[Begin]

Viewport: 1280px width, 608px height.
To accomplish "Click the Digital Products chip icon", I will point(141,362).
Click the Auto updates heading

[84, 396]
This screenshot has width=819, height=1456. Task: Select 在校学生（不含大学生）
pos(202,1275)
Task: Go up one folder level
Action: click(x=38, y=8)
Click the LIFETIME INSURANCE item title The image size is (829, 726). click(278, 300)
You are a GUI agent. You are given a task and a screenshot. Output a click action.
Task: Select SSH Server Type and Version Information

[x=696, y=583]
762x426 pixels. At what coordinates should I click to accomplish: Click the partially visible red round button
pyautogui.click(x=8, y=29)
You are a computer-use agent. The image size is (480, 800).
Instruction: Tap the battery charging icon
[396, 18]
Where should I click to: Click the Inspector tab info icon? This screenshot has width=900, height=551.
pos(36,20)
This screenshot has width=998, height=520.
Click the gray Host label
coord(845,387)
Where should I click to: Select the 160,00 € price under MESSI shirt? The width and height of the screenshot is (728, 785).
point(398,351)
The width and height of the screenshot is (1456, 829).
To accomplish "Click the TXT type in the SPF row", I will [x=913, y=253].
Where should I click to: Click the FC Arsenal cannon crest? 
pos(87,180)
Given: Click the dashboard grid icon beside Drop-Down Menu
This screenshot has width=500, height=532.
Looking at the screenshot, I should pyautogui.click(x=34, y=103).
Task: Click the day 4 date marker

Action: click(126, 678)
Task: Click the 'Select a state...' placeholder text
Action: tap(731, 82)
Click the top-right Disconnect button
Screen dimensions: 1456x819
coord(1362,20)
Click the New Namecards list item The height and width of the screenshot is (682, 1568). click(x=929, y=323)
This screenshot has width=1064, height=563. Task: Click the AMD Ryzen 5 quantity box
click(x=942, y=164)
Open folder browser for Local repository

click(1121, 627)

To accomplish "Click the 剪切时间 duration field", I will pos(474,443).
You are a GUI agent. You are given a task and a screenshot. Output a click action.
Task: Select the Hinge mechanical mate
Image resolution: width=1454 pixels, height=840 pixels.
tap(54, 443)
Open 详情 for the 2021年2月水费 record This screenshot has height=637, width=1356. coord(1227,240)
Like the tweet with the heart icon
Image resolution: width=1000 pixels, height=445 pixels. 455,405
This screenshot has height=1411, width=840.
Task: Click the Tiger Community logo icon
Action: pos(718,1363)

[End]

◆ Written instruction
Reproduce verbatim the lines of the listing above, starting at the line containing "Click the LIFETIME" and ending at the line containing "I will pos(474,443).", both included.

◆ Complete output
Click the LIFETIME INSURANCE item title The image size is (829, 726). click(278, 300)
You are a GUI agent. You are given a task and a screenshot. Output a click action.
Task: Select SSH Server Type and Version Information

[x=696, y=583]
762x426 pixels. At what coordinates should I click to accomplish: Click the partially visible red round button
pyautogui.click(x=8, y=29)
You are a computer-use agent. The image size is (480, 800).
Instruction: Tap the battery charging icon
[396, 18]
Where should I click to: Click the Inspector tab info icon? This screenshot has width=900, height=551.
pos(36,20)
This screenshot has width=998, height=520.
Click the gray Host label
coord(845,387)
Where should I click to: Select the 160,00 € price under MESSI shirt? The width and height of the screenshot is (728, 785).
point(398,351)
The width and height of the screenshot is (1456, 829).
To accomplish "Click the TXT type in the SPF row", I will [x=913, y=253].
Where should I click to: Click the FC Arsenal cannon crest? 
pos(87,180)
Given: Click the dashboard grid icon beside Drop-Down Menu
This screenshot has width=500, height=532.
Looking at the screenshot, I should pyautogui.click(x=34, y=103).
Task: Click the day 4 date marker

Action: click(126, 678)
Task: Click the 'Select a state...' placeholder text
Action: tap(731, 82)
Click the top-right Disconnect button
Screen dimensions: 1456x819
coord(1362,20)
Click the New Namecards list item The height and width of the screenshot is (682, 1568). click(x=929, y=323)
This screenshot has width=1064, height=563. Task: Click the AMD Ryzen 5 quantity box
click(x=942, y=164)
Open folder browser for Local repository

click(1121, 627)

To accomplish "Click the 剪切时间 duration field", I will pos(474,443).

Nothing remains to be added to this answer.